The South African Communist Party (SACP) in the Eastern Cape on Tuesday said that it welcomed the outcomes of the 2014 Matric Examinations as announced – but noted that the results reveal a “deep seated inequalities in education”.

“Our province has once more moved from 64.9 % pass rate in 2013 to 65.4 % in 2014, which in our view is a sustained improvement building from that of 2012 and 2013,” SACP EC Provincial Spokesperson, Siyabonga Mdodi, said in a statement.   

“This is the third year in a row wherein our province is registering improvement. It is in this context that we would like to congratulate the Department of Education and all relevant stakeholders in the Education fraternity who took greater responsibility in ensuring the improvement we are now seeing.

“We would like to applaud the good leadership shown by MEC Mandla Makupula and the collective he is working with, since he took over in the department there has been a sustained improvement. We trust that he will continue with the good work he is doing.”

Class differences

He, however, said that the matric results illustrate class disparities in present-day South Africa.
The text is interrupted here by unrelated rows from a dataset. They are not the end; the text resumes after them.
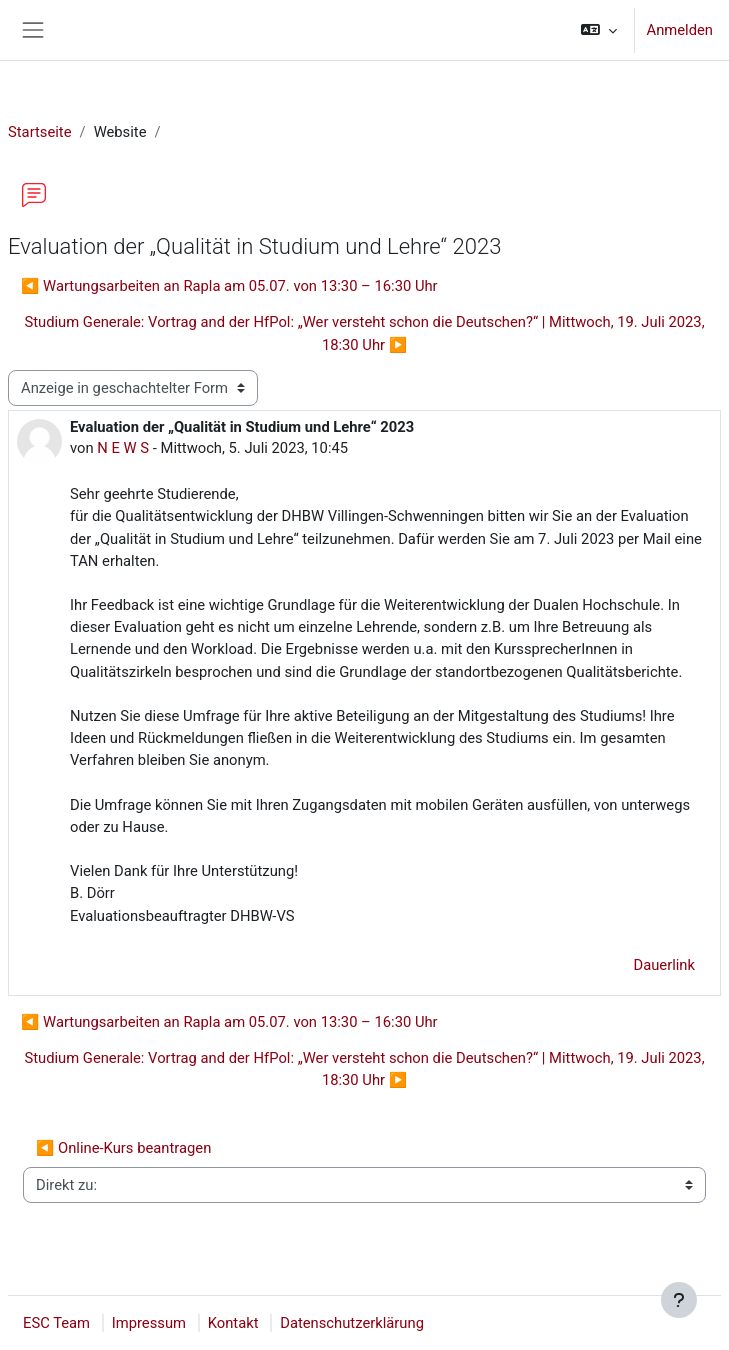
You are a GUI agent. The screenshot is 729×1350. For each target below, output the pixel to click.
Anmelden (680, 30)
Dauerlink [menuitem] (664, 965)
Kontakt (233, 1323)
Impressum (149, 1323)
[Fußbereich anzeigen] (679, 1300)
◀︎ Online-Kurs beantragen (123, 1148)
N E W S (123, 448)
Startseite (40, 132)
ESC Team (56, 1323)
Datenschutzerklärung (352, 1323)
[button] (598, 30)
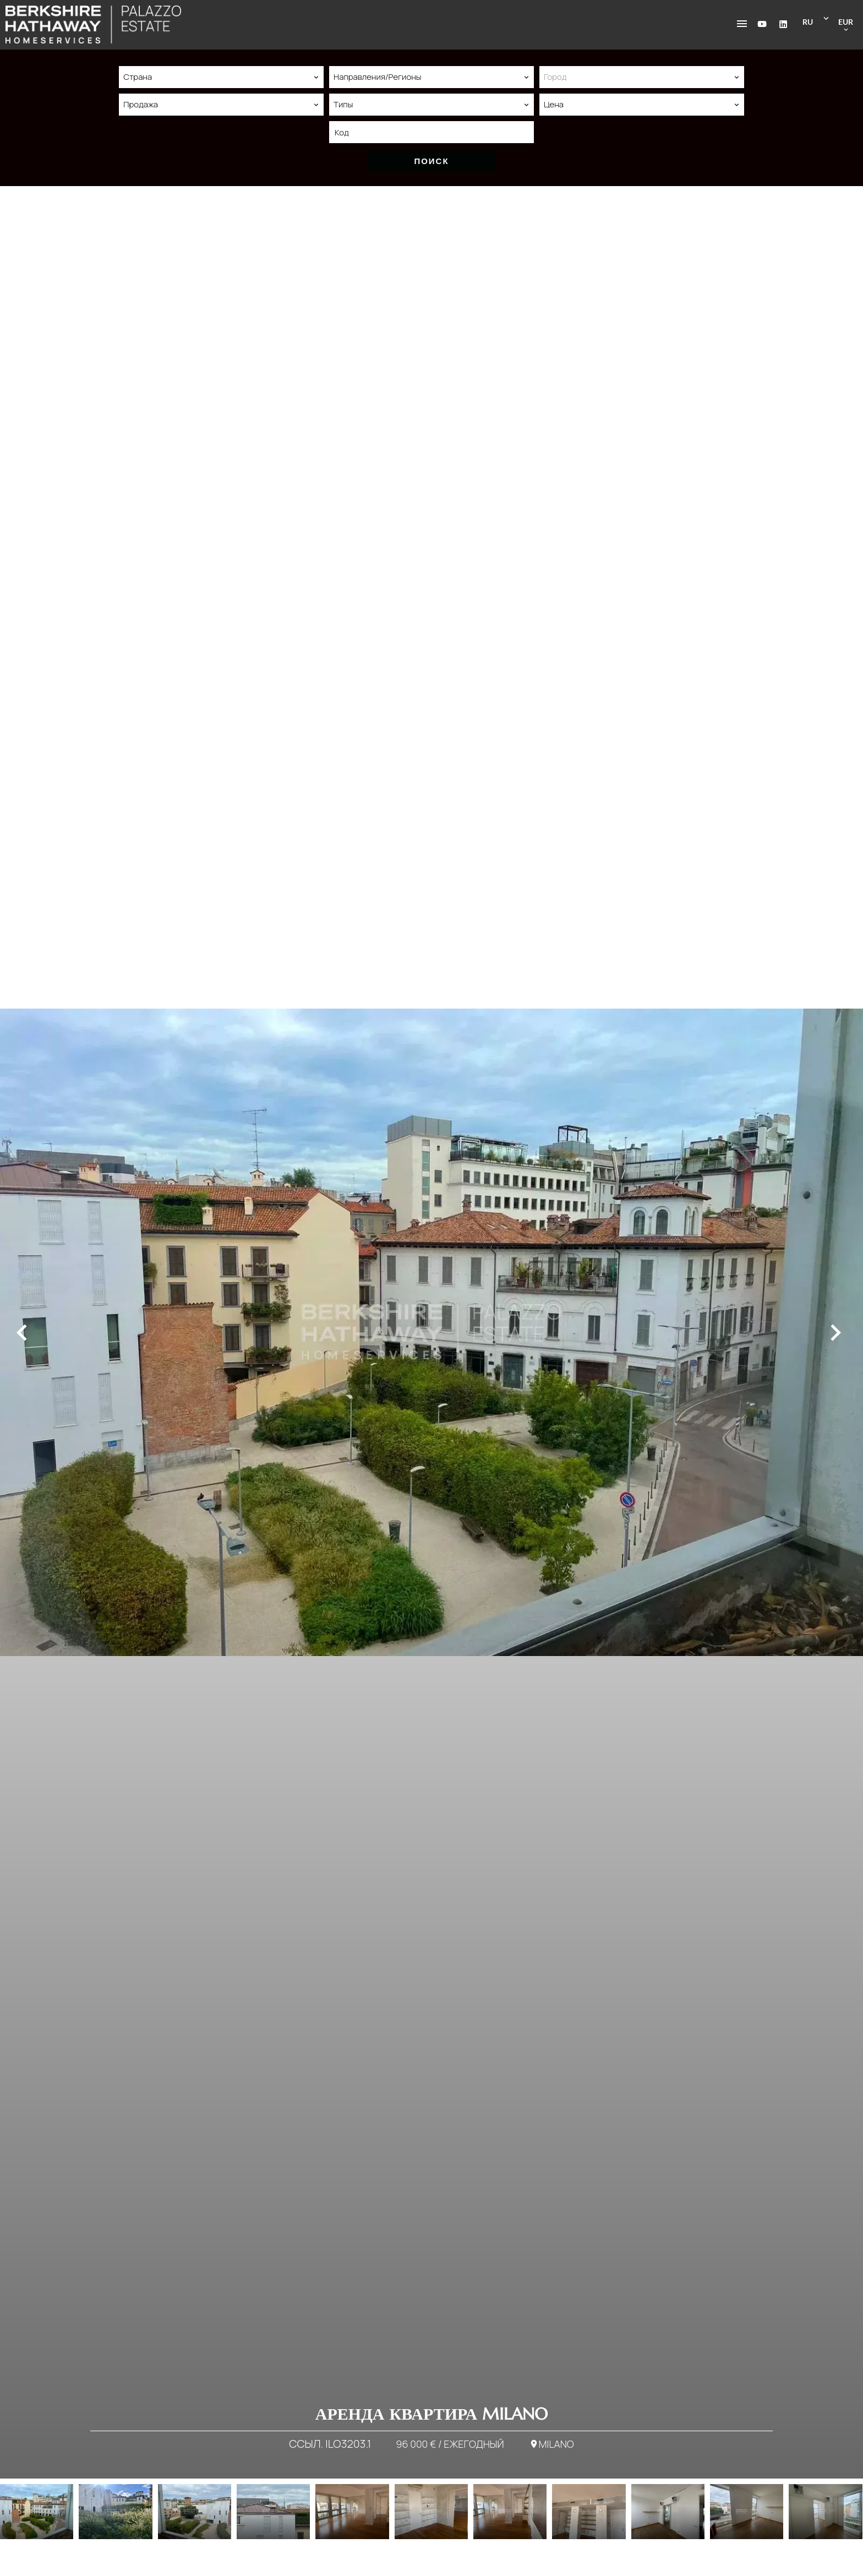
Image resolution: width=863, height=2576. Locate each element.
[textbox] (641, 77)
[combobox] (221, 77)
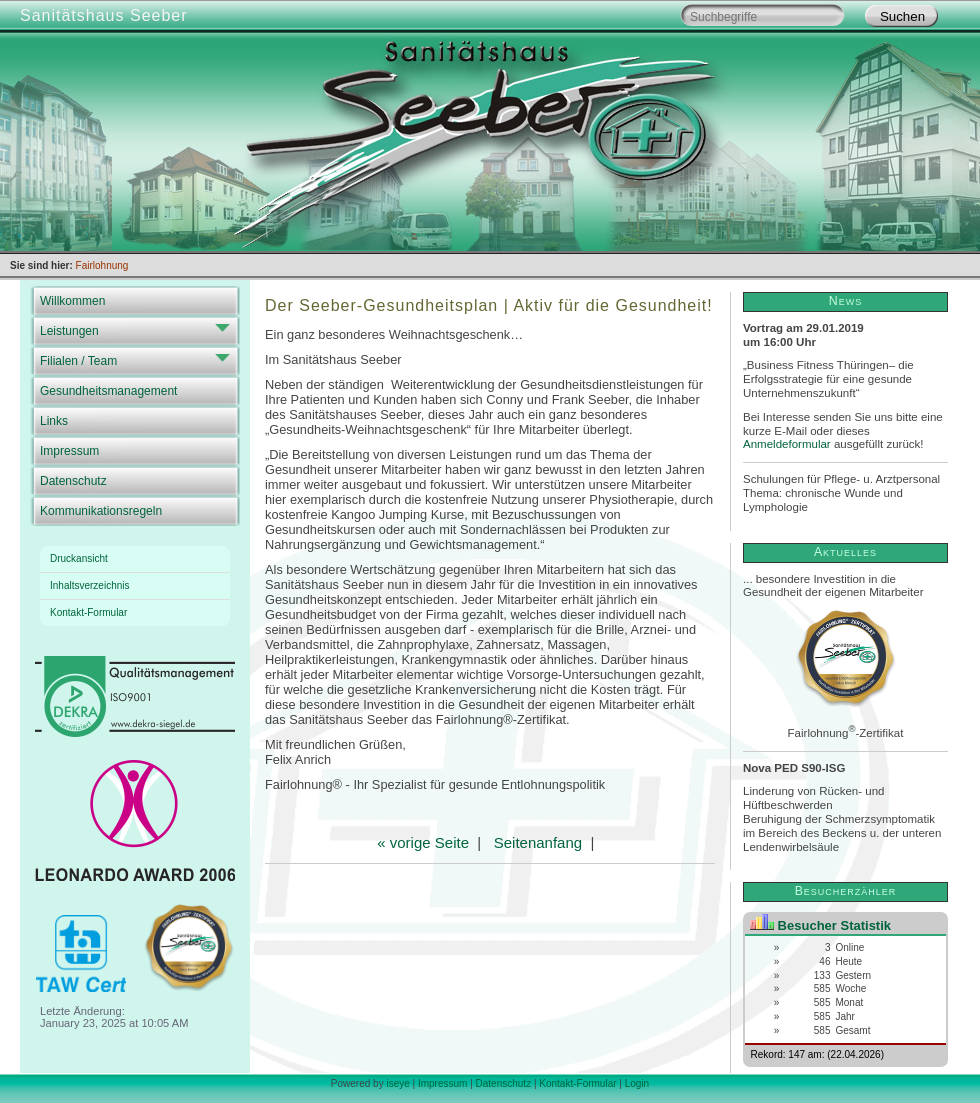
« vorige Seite (423, 842)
“It is our firm view that these matric results once more illustrate a story of a two pronged education system, where education for haves and have-nots is vivid.
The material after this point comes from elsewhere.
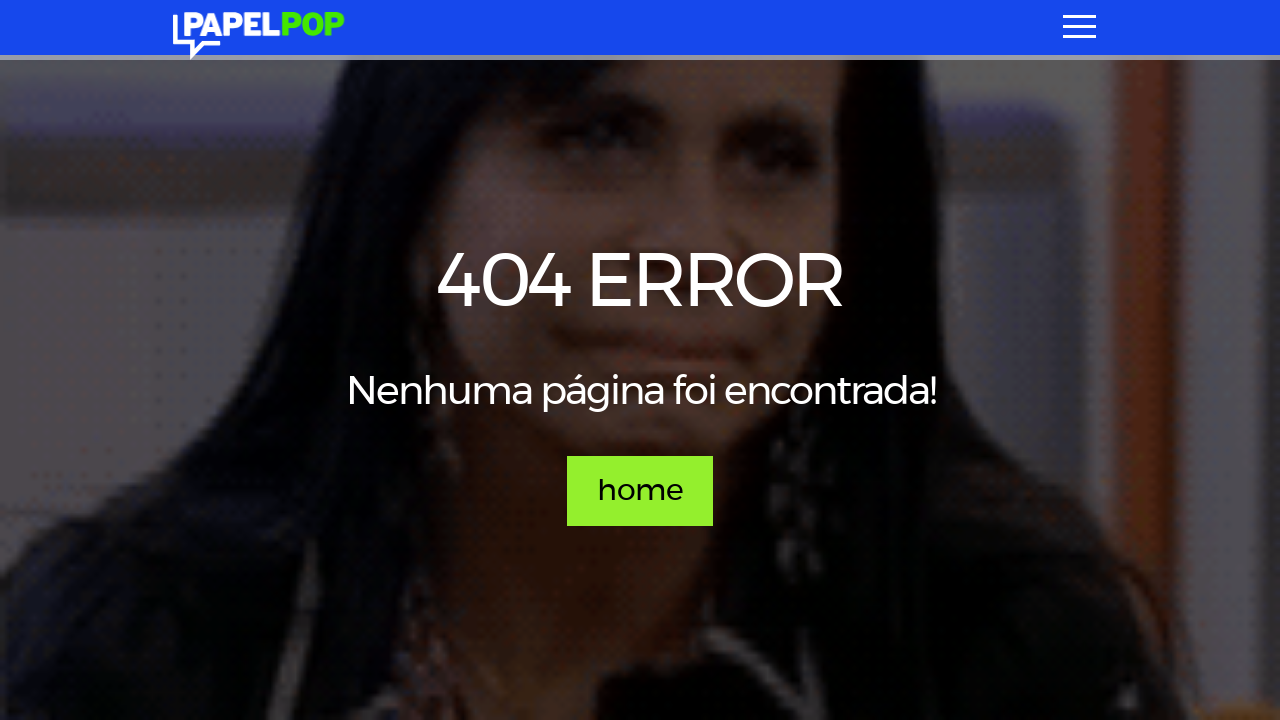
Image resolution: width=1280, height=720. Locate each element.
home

“We should all look unto the matric results beyond numbers and percentages and appreciate that we are speaking of people from different social backgrounds. It should be a common cause that; it is virtually impossible to compare academic performance of a child from a school in a deep rural area with no infrastructure, to a learner from a well-resourced urban school,” Mdodi said.

“You cannot compare them because playing fields are not levelled. The current situation deprives the working class children who in majority are black an equal opportunity to success and qualitative education.”

He called for more effort in improving the schools infrastructure in the poor communities, ensuring the availability of fully functioning libraries, computer laboratories with internet to increase research capacity, enough educators, improved scholar nutrition, well-resourced and functioning laboratories, adequate scholar transport, etc.

“This will go a long way in ensuring that every child regardless of class or race gets has equivalent and non-discriminatory prospect to success. The working class schools between quintiles 1, 2 and 3 should be developed and highly equipped to meet the standard of the upper ranked schools between quintiles 4 and 5,” Mdodi said.

“The issue of classes in our country should not be hidden behind numbers and percentages, as these numbers and percentages when looked close are telling exactly a case of two pronged system. It is our firm view that an issue of matric results is not a beauty contest of statistics and numbers but a sensitive issue of lives of young people with ambitions and dreams and the kind of future society we wish to build, and we should therefore end all inequalities in the education system.”

He said another variable that should not be overlooked in the issue of matric results is the qualitative output of those who sat for the National Senior Certificate Examination consistent with our objectives of building a developmental state.

“The qualitative output should be our basis for the development of our country as we should work towards nurturing the skills we require for us to implement our developmental policies. The announcement of matric results as it stands does not give a proper account on how as the country, we are building a solid foundation towards the country we envisage. It also does not account for those who have dropped out due to many social challenges,” argues Mdodi.

Group cheating scandal

While congratulating learners who passed their Matrics, he said that the SACP in the Eastern Cape would like the Department of Education to speedily put the matter of the alleged cheating and copying in some writing centres into closure and bring all those who might have committed this corrupt practice to book.

“The matter should not be allowed to delay nor taint the future of our children,” Mdodi said.

“We call on the institutions of Higher Learning and training to ensure that these students receive all the necessary support in enrolling. Parents must also encourage their children to enrol with the FET Colleges for skills development; if we are to embark on massive skills development it would mean de-stigmatization of our FET Colleges.

“We, the SACP recommit ourselves to working even harder with the people of the province to ensure that we receive better results in 2015 academic year. Let us all commit in making education a societal matter.”